C’est une femme qui porte les chaussures de sa grand-mère pour qu’elle puisse continuer d’arpenter le monde. Un veuf qui, à la date anniversaire de sa défunte épouse, lui prépare son repas préféré. Une jeune femme enceinte dont le père décédé la visite en rêve pour lui dire qu’il est heureux que ce soit un garçon. Autant de récits que Vinciane Despret a recueillis autour d’elle, menant son enquête à rebrousse-poil, se débarrassant dans un premier temps de ses valises conceptuelles pour, “simplement”, écrire une histoire. « J’ai senti très tôt dans l’écriture de ce livre que les explications et les interprétations avaient un effet toxique, qu’elles affaiblissaient considérablement l’intelligence et la puissance créatrice de ces expériences, qu’elles oblitéraient toute la démarche de doute, d’hésitation, de perplexité qui les rend si intéressantes, et que la seule manière d’essayer d’être à la hauteur de cette intelligence, c’était de m’insérer, de prendre mon tour, comme enquêtrice et comme auteure, dans la fabrication d’une matrice narrative. Les explications clôturent – c’est la logique du “dernier mot” – alors que la fabrication d’histoires engage à plus d’histoires, plus de pensées, intensifient les puissances imaginantes », explique-t-elle.

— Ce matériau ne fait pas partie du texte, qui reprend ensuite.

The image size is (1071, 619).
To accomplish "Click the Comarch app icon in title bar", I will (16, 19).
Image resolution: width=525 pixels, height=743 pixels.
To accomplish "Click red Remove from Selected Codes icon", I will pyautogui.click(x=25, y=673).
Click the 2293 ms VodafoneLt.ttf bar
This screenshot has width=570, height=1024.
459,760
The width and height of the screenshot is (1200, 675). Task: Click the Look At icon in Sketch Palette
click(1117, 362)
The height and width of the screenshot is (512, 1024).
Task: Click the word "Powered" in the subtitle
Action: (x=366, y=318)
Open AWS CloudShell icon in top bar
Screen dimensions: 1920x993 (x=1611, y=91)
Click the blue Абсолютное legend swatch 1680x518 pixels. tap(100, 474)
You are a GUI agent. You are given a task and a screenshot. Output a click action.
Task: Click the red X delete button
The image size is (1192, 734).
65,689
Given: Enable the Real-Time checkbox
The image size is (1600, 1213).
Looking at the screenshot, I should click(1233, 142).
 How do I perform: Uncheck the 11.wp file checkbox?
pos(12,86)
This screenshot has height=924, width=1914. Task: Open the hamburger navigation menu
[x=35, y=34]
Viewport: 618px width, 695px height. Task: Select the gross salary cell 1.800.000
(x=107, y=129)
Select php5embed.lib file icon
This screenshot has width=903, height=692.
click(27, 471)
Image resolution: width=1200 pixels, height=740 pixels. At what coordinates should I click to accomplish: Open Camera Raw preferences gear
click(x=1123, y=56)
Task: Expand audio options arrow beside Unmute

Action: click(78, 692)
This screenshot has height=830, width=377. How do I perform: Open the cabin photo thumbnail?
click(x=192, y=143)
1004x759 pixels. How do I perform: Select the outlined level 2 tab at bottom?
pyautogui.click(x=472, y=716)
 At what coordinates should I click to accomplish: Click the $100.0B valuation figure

Or, la fabrique d’histoires, lorsqu’elle est bien engagée, s’arrête rarement une fois le livre sous presse. C’est ce que Vinciane Despret ne cesse de constater à travers les lettres, nombreuses, qui lui arrivent. « Les lecteurs me disent souvent – et le paradoxe est très intéressant – que ce que j’ai écrit est à la fois très familier pour eux mais aussi que cela familiarise leur expérience, qu’elle leur semble moins étrangère – comme si leur expérience tant qu’elle restait isolée n’était pas étrange, mais étrangère, ce qui est très différent. Ce que ces lettres disent, c’est que le relais des expériences rend sensible, voire revitalise la familiarité cachée de ces expériences », commente-t-elle.

L’ESSAI COMME EXPÉRIMENTATION

Déjà récompensée pour ce travail par le prix Scam de l’essai en 2015, Vinciane Despret a reçu récemment le prix 2016 des Rencontres philosophiques de Monaco, dont l’ambition est de “faire vibrer la philosophie”. « Le prix de la Scam, dont le jury est composé de membres de la Société belge des auteurs, me semble représenter une volonté de considérer l’essai non plus comme un travail académique au sens traditionnel du terme, mais comme un acte d’expérimentation, c’est-à-dire de transformation à la fois des données du problème mais aussi des lecteurs, voire de l’auteur lui-même. Dans cette perspective, l’essai relève des arts de la création et assume que l’écriture est créatrice d’idées et non simple véhicule de thèses. Concernant ce second prix, je crois que mon livre a retenu l’attention parce qu’il s’est efforcé de garder le lien “vibrant” entre une prise proprement philosophique et la manière dont la vie nous affecte et dont nous faisons l’expérience qu’elle nous affecte », poursuit-elle. Une expérience qui est aussi celle de la joie – « on dit rarement à quel point les morts peuvent nous rendre heureux » – dans laquelle les histoires à raconter prennent le pas sur les deuils à faire.

 

Au bonheur des morts. Récits de ceux qui restent, Les Empêcheurs de penser en rond/La Découverte, Paris, 2015.